Another factor, I knew, added to Rooster's frustration. He had just got his barnfriend (as the helot boys called their illicit wenches) pregnant. Soon he would be a father. How could he flee then?
He would not abandon a child, nor could he make his getaway lugging a girl and a babe.
He stomped along, cursing one of the other herd boys who had let two goats stray, chasing the urchin back after these stragglers behind the herd. Look at me, he growled as he fell again into step beside me. I can run as fast as any of these Spartan dick-strokers. I'm fourteen but I'll fight any twenty-year-old man-to-man and bring him down. Yet here I trudge, in this fool's nightshirt, holding the leash on a goat.
He vowed he would steal a xyele and cut a Spartan's throat one day.
I told him he must not speak like this in my hearing.
What'll you do? Report me?
I wouldn't and he knew it.
But by the gods, I swore to him, raise your hand once against them, any one of them, and I'll kill you.
Rooster laughed. Pluck a sharp stick from the roadside and drive it into your sockets, my friend.
It couldn't make you any blinder than you are already.
The army reached the frontier at Oion at nightfall of the second day, and Sparta herself twelve hours later. Runners had preceded the troops; the city had known for two days the identities of the wounded and the slain. Funeral games stood already in preparation; they would be celebrated within the fortnight.
That evening and the following day were consumed in decamping the battle train: cleaning and refitting weapons and armor, reshafting spears which had been shivered in combat and rewrighting the oaken hubs of the hoplon shields, disassembling and storing the riggings of the waggons, tending to the pack and draught animals, making sure each beast was properly watered and groomed and dispersed with their helot teamsters to their various kleroi, the farmsteads they worked. That second night, the Peers of the train at last returned to their messes.
This was customarily a solemn evening, in the aftermath of a battle, when fallen comrades were memorialized, acts of valor recognized and dishonorable conduct censured, when errors were reviewed and turned to instruction and the grave capital of battle stored up against future need.
The messes of the Peers are customarily havens of respite and confidentiality, sanctuaries within which all converse is privileged and private. Here after the long day friends may let down their hair among friends, speak as gentlemen the truths of their hearts and even, though never to excess, embrace the mellowing comfort of a bowl or two of wine. This night, however, was not one for ease or conviviality. The souls of the twenty-eight perished hung heavily over the city.

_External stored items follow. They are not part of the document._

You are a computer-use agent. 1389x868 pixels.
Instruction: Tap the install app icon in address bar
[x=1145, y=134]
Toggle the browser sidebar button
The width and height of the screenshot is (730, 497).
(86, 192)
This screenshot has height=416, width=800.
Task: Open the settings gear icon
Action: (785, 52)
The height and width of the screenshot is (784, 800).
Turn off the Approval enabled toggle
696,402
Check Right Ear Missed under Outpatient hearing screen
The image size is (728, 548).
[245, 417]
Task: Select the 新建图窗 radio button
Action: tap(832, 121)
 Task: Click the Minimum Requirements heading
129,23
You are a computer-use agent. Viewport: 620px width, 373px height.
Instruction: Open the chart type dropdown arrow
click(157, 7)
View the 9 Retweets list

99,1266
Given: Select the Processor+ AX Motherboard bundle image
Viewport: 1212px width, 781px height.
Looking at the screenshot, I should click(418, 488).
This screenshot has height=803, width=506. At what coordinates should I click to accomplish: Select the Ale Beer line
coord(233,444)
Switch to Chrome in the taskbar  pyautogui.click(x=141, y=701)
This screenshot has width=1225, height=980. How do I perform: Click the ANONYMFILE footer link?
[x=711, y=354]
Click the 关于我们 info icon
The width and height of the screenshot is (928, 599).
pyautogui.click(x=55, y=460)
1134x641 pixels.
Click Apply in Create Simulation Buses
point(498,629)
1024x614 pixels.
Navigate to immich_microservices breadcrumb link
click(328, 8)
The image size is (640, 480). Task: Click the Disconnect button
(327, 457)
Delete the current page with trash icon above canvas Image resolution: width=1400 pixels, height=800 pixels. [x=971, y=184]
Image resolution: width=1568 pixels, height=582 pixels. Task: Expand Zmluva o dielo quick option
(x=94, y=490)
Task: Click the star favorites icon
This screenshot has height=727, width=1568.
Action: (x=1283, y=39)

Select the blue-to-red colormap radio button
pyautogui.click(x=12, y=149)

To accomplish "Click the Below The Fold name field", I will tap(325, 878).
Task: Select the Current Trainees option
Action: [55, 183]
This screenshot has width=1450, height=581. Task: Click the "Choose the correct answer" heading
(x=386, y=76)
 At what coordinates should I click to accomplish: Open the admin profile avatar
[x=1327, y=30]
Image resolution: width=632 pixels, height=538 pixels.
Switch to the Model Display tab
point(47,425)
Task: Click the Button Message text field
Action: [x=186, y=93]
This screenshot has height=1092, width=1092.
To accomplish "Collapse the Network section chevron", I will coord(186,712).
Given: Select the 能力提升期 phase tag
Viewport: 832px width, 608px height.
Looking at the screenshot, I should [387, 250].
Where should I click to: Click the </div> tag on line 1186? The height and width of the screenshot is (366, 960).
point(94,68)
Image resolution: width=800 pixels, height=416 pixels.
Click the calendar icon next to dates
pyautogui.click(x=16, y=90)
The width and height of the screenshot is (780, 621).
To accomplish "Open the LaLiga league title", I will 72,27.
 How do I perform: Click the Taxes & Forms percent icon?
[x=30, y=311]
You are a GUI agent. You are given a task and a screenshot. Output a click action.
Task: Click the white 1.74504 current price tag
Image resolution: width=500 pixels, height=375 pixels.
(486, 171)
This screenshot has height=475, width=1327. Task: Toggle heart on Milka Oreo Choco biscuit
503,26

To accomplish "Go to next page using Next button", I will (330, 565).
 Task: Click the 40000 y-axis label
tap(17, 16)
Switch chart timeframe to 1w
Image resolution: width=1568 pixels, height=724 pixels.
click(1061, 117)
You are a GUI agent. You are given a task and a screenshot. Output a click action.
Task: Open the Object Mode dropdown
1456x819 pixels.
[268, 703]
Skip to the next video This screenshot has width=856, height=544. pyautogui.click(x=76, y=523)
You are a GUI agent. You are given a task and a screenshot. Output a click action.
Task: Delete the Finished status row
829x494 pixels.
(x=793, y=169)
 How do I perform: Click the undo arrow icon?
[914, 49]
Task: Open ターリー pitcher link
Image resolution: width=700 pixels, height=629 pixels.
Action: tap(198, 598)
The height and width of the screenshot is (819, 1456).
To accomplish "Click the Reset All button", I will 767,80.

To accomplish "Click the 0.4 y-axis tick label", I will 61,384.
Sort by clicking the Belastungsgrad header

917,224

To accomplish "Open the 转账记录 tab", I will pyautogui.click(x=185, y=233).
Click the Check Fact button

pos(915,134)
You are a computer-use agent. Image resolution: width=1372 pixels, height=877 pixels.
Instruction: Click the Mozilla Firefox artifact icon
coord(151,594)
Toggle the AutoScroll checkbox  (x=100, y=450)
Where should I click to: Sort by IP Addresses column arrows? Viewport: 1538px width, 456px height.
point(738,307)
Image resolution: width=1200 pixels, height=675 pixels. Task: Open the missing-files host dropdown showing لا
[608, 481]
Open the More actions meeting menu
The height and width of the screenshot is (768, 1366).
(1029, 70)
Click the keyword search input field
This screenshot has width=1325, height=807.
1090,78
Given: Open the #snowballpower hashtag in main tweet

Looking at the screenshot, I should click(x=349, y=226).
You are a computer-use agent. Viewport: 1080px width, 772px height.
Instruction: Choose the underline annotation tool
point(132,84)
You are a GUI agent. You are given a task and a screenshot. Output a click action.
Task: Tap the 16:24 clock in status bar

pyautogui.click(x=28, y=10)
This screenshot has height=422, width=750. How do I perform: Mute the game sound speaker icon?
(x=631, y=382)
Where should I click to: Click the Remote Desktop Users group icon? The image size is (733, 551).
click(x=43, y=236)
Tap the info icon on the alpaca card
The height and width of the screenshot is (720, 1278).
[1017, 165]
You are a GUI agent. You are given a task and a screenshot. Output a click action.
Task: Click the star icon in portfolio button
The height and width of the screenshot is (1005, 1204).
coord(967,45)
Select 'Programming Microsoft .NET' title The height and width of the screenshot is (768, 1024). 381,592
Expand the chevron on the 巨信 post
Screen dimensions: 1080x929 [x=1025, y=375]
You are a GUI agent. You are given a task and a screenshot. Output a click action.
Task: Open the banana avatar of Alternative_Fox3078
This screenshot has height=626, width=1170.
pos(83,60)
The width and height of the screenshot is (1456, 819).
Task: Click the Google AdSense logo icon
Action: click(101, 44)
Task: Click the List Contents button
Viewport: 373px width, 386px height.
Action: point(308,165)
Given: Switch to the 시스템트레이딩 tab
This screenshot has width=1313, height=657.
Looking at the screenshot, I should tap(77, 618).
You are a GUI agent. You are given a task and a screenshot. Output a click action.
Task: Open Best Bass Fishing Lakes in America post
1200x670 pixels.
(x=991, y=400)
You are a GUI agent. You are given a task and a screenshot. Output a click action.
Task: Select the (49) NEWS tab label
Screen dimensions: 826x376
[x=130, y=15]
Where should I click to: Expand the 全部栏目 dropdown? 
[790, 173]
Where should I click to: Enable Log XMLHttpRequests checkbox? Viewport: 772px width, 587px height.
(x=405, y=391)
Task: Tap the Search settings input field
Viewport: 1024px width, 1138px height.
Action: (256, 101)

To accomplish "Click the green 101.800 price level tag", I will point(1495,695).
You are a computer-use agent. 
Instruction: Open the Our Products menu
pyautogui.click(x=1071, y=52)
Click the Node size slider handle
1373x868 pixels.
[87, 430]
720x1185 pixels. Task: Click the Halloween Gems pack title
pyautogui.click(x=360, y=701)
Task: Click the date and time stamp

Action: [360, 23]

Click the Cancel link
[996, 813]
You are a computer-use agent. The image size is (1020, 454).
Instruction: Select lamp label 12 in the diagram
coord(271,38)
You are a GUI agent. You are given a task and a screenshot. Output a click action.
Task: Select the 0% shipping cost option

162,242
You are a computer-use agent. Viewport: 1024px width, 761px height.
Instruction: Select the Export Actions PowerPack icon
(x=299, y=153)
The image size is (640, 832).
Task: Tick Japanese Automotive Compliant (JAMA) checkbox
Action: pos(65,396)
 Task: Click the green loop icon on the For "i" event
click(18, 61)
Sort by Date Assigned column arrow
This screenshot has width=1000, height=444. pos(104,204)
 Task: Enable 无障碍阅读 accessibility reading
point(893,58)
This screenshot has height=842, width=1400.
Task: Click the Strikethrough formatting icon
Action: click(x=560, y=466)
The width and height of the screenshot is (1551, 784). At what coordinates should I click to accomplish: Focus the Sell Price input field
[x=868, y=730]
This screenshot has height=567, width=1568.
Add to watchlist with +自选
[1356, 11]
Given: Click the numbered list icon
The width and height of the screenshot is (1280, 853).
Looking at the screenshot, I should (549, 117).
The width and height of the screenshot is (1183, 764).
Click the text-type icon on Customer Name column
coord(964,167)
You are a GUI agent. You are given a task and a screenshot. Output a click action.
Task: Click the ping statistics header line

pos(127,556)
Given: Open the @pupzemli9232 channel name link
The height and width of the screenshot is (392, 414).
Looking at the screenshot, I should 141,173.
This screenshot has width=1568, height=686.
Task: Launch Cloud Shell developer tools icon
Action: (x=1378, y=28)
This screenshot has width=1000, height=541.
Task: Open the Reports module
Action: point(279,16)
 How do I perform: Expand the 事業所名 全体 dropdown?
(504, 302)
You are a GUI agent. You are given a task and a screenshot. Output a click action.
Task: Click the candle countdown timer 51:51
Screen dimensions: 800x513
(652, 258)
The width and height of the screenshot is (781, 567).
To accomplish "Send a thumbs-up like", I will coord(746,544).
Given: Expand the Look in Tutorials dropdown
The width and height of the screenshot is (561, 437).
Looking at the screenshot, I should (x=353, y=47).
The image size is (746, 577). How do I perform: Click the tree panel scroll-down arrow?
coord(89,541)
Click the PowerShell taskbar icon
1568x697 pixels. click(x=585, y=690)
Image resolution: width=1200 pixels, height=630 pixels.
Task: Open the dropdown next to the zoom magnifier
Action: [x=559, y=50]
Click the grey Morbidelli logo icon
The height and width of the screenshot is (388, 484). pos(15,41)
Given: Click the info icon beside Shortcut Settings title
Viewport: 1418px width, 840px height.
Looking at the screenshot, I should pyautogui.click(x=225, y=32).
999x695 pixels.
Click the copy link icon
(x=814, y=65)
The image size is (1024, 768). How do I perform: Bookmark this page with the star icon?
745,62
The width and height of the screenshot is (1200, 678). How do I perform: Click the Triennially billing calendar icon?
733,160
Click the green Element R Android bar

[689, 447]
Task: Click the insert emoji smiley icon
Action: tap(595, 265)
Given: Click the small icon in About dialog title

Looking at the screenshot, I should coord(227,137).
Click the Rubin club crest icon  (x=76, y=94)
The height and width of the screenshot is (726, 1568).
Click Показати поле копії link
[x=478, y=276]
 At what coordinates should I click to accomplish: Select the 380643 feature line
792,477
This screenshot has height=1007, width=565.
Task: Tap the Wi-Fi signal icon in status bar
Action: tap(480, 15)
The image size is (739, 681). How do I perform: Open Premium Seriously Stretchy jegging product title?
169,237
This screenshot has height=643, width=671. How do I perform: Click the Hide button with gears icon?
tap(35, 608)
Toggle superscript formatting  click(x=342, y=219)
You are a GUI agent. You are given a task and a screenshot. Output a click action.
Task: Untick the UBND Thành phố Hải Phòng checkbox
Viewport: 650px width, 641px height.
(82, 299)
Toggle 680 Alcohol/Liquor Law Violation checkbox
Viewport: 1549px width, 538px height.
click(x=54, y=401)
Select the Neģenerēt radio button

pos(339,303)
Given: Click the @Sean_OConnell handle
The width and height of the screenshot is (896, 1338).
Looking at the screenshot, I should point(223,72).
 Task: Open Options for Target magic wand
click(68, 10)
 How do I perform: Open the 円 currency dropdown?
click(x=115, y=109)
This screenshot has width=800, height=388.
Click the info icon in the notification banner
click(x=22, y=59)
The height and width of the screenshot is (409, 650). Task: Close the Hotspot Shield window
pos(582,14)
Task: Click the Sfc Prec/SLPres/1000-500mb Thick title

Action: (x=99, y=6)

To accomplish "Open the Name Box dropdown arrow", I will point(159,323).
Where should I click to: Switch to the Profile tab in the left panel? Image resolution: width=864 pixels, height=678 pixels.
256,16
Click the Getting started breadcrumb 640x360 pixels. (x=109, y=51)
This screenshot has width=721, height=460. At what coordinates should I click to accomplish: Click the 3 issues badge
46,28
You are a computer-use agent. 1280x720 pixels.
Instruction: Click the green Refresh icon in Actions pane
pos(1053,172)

The secret shame of the warrior, the knowledge within his own heart that he could have done better, done more, done it more swiftly or with less self-preserving hesitation; this censure, always most pitiless when directed against oneself, gnawed unspoken and unrelieved at the men's guts. No decoration or prize of valor, not victory itself, could quell it entire.
Well, Polynikes called the youth Alexandras forward and addressed him sternly, how did you like it?
He meant war.
To be there, to see it raw and entire.
The evening stood now well advanced. The hour of the epaikla had expired, that second course of the meal at which game meat and wheaten bread may be contributed, and now the sixteen Peers of the Deukalion mess settled, hunger satisfied, upon their hardwood couches. Now the lads who stood-to the mess for their instruction might be summoned and roasted upon the griddle.